=== Section Start ===

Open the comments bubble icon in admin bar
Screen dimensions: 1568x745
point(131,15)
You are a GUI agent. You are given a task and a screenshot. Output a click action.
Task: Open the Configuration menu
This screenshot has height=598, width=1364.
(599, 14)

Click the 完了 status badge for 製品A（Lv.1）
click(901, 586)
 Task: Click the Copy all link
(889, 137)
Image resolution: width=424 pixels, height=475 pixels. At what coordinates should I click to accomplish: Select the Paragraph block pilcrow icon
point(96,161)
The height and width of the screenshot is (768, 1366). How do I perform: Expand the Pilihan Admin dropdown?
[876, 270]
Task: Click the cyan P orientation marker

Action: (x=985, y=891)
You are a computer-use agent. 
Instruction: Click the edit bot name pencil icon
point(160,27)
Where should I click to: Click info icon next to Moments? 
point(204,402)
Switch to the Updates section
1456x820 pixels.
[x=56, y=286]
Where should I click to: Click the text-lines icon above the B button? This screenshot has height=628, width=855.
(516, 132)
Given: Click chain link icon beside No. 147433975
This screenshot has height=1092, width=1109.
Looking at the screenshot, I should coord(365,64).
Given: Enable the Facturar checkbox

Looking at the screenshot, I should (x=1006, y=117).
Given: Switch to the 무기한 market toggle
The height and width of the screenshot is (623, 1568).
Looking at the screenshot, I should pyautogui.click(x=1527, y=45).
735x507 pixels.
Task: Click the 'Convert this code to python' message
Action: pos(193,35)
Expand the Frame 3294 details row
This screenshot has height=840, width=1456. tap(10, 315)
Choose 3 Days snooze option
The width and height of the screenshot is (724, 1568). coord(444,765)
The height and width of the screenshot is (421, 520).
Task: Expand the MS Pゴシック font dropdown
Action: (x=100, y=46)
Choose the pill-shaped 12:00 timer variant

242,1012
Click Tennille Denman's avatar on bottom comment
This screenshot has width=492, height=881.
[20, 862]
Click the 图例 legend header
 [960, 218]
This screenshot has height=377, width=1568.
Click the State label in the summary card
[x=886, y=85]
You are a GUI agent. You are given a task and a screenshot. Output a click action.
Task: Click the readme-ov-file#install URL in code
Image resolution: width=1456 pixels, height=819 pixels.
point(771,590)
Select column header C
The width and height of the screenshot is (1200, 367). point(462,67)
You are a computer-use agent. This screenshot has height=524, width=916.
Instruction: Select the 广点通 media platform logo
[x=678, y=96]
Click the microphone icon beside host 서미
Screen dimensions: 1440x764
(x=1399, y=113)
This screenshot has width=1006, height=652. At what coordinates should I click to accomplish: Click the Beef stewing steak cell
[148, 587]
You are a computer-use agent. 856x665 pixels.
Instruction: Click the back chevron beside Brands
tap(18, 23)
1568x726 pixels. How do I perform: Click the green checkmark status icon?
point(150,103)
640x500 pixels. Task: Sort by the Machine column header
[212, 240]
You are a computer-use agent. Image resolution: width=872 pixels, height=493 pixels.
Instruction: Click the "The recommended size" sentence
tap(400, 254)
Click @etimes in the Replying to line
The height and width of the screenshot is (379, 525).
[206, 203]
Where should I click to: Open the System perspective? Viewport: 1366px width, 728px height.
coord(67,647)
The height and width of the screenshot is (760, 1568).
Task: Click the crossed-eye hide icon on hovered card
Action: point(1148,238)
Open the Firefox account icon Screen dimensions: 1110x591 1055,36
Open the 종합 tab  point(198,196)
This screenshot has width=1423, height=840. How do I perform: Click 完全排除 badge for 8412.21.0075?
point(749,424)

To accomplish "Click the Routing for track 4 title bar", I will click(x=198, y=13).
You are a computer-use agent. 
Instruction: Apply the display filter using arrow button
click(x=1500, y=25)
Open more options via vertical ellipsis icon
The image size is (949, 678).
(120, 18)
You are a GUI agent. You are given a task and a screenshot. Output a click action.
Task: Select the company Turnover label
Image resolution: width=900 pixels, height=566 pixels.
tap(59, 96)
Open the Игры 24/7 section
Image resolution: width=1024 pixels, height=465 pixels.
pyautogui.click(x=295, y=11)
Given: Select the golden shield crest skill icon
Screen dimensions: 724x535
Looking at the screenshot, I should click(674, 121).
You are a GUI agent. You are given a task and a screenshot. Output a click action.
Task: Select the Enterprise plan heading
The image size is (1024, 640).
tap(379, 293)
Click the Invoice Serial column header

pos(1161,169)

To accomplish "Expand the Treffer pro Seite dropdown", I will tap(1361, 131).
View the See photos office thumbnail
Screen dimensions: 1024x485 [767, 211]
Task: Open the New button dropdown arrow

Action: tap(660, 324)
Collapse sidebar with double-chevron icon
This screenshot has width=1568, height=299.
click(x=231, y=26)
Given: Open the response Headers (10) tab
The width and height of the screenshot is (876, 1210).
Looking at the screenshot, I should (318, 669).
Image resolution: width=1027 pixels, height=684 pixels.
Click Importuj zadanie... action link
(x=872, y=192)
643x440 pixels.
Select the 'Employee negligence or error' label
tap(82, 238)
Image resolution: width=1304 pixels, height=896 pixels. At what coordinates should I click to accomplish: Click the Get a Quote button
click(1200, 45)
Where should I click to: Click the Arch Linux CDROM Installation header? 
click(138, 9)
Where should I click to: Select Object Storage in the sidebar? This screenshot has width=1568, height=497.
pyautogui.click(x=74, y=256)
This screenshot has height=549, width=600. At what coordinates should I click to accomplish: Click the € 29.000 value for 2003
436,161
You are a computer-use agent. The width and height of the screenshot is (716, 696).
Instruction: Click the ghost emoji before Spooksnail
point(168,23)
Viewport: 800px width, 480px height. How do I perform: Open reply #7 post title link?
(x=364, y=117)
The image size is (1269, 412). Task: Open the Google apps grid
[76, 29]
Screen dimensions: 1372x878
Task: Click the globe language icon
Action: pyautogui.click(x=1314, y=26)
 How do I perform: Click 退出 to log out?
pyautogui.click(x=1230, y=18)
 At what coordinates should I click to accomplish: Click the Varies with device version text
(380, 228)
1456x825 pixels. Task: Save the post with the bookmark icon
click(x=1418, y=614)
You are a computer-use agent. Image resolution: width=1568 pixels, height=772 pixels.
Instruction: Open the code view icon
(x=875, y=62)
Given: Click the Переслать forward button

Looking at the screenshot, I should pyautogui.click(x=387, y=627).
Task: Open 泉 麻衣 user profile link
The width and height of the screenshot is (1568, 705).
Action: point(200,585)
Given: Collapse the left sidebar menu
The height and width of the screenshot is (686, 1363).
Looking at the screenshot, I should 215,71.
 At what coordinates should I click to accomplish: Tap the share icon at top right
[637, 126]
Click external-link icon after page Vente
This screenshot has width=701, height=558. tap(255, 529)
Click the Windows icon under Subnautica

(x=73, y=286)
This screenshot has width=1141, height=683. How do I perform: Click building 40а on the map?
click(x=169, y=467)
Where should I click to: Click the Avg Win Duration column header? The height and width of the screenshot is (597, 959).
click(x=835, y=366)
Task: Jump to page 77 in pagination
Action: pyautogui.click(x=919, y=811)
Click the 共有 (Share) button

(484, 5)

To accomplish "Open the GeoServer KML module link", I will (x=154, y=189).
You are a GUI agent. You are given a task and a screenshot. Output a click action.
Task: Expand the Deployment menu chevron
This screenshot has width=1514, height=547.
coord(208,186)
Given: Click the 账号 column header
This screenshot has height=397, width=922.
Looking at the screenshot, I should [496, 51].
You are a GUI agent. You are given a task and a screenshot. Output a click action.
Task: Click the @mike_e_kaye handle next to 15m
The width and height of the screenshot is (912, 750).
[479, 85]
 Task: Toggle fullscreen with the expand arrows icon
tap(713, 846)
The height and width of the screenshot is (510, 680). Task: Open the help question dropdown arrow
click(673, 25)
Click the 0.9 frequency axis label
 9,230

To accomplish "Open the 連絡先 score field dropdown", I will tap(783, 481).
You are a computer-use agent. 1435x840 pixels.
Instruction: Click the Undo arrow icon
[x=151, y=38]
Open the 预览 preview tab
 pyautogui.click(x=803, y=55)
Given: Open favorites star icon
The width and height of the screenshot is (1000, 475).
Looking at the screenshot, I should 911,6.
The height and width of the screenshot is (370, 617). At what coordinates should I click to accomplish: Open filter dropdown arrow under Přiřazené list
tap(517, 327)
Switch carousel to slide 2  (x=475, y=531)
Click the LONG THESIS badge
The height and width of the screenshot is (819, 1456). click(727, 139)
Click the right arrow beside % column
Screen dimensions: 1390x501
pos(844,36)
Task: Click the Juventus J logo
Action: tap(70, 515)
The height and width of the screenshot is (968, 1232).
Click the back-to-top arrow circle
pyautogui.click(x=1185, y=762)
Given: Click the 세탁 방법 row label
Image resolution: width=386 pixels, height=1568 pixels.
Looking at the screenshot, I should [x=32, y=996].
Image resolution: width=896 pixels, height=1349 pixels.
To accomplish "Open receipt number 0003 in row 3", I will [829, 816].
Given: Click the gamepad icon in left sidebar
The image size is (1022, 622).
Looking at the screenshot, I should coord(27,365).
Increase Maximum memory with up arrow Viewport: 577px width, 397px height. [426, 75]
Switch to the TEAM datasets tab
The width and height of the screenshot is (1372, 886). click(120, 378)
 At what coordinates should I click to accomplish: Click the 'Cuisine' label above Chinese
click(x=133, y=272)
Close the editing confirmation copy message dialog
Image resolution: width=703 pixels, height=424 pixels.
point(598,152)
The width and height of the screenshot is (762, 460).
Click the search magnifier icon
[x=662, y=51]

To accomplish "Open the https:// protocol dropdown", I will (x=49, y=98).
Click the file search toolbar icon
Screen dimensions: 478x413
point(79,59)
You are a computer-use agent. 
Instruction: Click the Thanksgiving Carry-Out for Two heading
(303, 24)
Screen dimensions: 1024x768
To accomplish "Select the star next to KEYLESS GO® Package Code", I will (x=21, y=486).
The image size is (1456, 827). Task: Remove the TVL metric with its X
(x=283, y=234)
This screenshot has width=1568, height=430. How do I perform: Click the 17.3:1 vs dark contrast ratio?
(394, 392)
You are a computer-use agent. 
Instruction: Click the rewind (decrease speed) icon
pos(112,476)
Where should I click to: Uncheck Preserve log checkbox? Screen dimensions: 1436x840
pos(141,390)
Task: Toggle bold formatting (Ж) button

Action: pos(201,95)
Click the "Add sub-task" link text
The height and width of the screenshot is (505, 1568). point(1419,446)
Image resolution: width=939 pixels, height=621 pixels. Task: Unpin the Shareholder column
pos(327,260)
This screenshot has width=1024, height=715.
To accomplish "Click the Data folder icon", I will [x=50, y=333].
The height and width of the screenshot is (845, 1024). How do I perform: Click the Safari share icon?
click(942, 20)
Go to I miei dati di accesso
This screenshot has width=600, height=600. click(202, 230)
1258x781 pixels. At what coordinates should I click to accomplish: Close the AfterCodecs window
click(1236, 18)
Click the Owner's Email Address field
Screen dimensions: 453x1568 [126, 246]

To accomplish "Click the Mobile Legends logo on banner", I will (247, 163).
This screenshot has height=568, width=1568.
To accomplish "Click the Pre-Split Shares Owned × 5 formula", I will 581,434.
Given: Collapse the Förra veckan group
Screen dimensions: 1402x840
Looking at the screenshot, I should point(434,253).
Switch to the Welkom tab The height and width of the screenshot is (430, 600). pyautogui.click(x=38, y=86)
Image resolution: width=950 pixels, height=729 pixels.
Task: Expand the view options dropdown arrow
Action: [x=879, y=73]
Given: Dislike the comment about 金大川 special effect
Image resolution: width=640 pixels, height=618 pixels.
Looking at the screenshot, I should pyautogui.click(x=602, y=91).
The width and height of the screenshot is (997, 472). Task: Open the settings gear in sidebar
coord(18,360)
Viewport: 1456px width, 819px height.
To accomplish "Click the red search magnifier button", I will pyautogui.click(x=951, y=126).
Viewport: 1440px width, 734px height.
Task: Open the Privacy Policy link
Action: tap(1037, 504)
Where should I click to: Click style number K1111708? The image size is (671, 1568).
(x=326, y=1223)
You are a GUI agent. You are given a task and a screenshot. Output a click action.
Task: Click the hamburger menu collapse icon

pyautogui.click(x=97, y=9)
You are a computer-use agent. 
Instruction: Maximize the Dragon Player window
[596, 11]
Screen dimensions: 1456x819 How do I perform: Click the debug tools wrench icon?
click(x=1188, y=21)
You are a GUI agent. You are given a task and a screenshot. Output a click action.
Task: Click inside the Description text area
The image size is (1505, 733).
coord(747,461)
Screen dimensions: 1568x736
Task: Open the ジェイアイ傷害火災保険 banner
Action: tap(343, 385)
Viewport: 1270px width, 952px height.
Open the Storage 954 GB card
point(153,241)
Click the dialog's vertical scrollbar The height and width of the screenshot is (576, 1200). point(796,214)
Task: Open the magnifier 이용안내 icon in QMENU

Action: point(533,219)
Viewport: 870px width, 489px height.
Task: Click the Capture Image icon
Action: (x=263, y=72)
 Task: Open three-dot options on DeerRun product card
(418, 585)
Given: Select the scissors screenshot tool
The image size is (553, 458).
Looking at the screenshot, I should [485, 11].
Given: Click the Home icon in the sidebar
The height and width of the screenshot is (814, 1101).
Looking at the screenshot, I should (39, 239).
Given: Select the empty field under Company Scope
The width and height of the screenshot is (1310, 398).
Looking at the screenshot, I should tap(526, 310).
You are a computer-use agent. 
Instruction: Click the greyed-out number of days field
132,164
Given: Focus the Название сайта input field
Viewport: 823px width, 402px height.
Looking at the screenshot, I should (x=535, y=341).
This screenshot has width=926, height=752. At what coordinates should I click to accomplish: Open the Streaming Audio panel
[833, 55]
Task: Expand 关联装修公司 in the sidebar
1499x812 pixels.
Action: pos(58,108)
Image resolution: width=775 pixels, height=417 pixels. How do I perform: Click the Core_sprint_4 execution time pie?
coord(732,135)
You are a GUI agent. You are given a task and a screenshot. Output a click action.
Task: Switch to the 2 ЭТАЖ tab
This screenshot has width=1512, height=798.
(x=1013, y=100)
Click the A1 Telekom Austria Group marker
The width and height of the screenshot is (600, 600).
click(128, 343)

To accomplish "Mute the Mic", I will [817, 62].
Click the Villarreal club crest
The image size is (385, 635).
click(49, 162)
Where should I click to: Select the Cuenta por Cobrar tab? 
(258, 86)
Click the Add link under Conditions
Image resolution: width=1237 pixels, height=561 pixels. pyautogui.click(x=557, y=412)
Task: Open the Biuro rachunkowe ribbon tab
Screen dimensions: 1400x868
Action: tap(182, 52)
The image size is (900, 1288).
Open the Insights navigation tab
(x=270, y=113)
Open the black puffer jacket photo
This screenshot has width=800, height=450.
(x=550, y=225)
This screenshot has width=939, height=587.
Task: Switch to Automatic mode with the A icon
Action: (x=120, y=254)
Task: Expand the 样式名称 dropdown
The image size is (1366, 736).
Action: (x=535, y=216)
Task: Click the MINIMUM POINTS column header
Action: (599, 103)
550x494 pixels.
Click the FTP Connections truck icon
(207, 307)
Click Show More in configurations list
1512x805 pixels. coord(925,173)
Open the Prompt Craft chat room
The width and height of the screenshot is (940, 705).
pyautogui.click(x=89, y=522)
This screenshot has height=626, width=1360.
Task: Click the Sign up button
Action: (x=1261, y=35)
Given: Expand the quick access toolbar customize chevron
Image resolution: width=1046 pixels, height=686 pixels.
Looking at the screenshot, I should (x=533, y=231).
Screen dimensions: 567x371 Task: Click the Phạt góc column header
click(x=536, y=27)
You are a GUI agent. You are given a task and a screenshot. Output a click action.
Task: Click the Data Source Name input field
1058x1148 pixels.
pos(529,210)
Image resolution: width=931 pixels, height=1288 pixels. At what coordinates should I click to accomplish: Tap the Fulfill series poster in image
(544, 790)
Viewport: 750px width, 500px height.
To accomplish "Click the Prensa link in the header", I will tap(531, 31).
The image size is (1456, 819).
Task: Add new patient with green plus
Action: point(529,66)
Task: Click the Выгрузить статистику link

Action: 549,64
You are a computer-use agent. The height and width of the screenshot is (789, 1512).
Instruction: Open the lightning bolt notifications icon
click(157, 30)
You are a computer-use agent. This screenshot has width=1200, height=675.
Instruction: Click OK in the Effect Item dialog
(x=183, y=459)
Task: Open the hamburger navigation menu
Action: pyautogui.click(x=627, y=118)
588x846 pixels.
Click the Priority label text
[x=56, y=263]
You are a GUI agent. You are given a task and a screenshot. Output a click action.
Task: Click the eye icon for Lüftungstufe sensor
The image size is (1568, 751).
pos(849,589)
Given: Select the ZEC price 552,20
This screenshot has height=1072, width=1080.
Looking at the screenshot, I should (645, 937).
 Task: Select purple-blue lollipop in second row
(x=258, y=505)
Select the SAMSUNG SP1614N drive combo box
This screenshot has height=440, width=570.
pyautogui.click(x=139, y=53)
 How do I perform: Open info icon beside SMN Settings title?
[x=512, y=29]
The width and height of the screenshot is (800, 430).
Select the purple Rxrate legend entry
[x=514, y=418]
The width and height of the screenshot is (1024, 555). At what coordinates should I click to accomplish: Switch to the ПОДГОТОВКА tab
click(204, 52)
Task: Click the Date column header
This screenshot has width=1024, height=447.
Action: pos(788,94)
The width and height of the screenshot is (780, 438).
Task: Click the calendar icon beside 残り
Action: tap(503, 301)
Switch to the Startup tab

=== Section End ===

Using only the entries above, output the line with "This screenshot has height=377, width=1568.", the line with "Open the Firefox", and all lines between them, exactly as they stand.

This screenshot has height=377, width=1568.
Click the State label in the summary card
[x=886, y=85]
You are a GUI agent. You are given a task and a screenshot. Output a click action.
Task: Click the readme-ov-file#install URL in code
Image resolution: width=1456 pixels, height=819 pixels.
point(771,590)
Select column header C
The width and height of the screenshot is (1200, 367). point(462,67)
You are a computer-use agent. This screenshot has height=524, width=916.
Instruction: Select the 广点通 media platform logo
[x=678, y=96]
Click the microphone icon beside host 서미
Screen dimensions: 1440x764
(x=1399, y=113)
This screenshot has width=1006, height=652. At what coordinates should I click to accomplish: Click the Beef stewing steak cell
[148, 587]
You are a computer-use agent. 856x665 pixels.
Instruction: Click the back chevron beside Brands
tap(18, 23)
1568x726 pixels. How do I perform: Click the green checkmark status icon?
point(150,103)
640x500 pixels. Task: Sort by the Machine column header
[212, 240]
You are a computer-use agent. Image resolution: width=872 pixels, height=493 pixels.
Instruction: Click the "The recommended size" sentence
tap(400, 254)
Click @etimes in the Replying to line
The height and width of the screenshot is (379, 525).
[206, 203]
Where should I click to: Open the System perspective? Viewport: 1366px width, 728px height.
coord(67,647)
The height and width of the screenshot is (760, 1568).
Task: Click the crossed-eye hide icon on hovered card
Action: point(1148,238)
Open the Firefox account icon Screen dimensions: 1110x591 1055,36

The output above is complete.